Another lever for consideration is harmonizing quality measures and other federal performance assessment programs with the goal of expanded non-opioid treatment for pain. This may involve further adjustments to the Hospital Consumer Assessment of Healthcare Providers and Systems (HCAHPS) questions around pain management and ensuring that other measures throughout federal programs do not unintentionally encourage opioid prescribing.

Provider Education and Training

As evidenced by our opioid prescribing guidance statement, we believe providers can make changes to their practice to ensure judicious and safe use of opioids. Education and training is a critical element for culture change. As CMS has expansive reach, there are opportunities for the agency to drive and to support states in providing education about safe opioid prescribing and detecting and treating OUDs.
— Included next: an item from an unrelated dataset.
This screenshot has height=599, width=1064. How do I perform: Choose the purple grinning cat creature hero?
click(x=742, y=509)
Similar education requirements could also be placed on providers contracted with Medicare Advantage and Medicaid managed care plans. Some states may already have educational requirements around opioid prescribing and OUD. The federal government may be able to bolster these efforts and encourage states without existing programs to prioritize education in this important clinical area.
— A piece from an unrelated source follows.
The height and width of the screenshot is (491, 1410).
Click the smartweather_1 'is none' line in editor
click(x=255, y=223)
Expanding Access to Buprenorphine

Buprenorphine is a partial opioid agonist that can be used to treat opioid addiction. It is an important tool in combatting OUDs, particularly when combined with counseling or behavioral therapy. To prescribe buprenorphine, physicians must submit to the requirements of the Drug Addiction Treatment Act of 2000, including applying for a waiver. We encourage the Committee to revisit the waiver requirements and deregulate prescribing or further streamline the process by which providers receive permission to prescribe buprenorphine. This should be coupled with increased education and training for providers in detecting and treating OUD.

Expanding Coverage for OUD Treatment and Mental Health Services

One significant barrier that patients face in seeking and sustaining treatment for OUD is lack of financial resources and healthcare coverage. This includes coverage for OUD treatment itself, and for mental health care which may be a concurrent or contributing factor in addiction. Some recent legislation, such as the 21st Century Cures Act, sought to address some of these challenges, but we urge the committee to include further coverage expansion as part of their solution. Coverage in this case means both that a health plan allows a patient to seek these services and that providers are adequately reimbursed. The Affordable Care Act essential health benefits requires exchange plans to cover these services. We encourage Medicare Advantage and Part D plans to have similar requirements.
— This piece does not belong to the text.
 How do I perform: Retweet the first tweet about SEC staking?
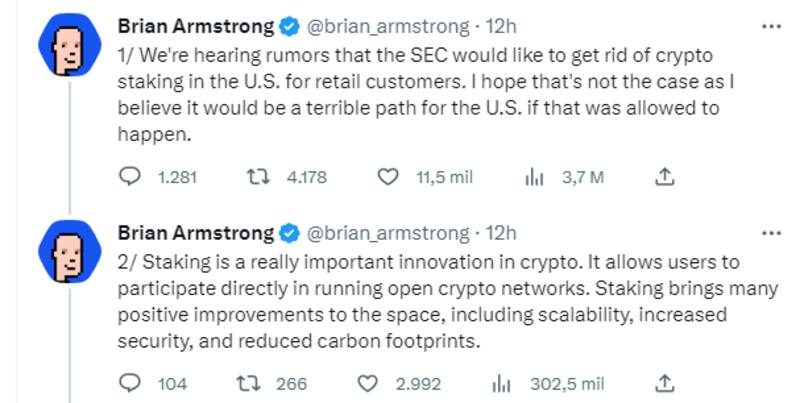click(257, 177)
We also encourage the Committee to reconsider the appropriateness of the 190-day lifetime limit on Medicare inpatient psychiatric hospitalizations. We would support a longer lifetime limit or the elimination of limits to remove barriers to care, including high financial liabilities for patients and families, caused by the existing policy.

Conclusion

SHM commends the Senate Committee on Finance for its leadership in addressing the opioid crisis facing the country. We believe thoughtful policy interventions in both the Medicare and Medicaid programs can be useful tools to help address the pressing needs of preventing and treating OUD.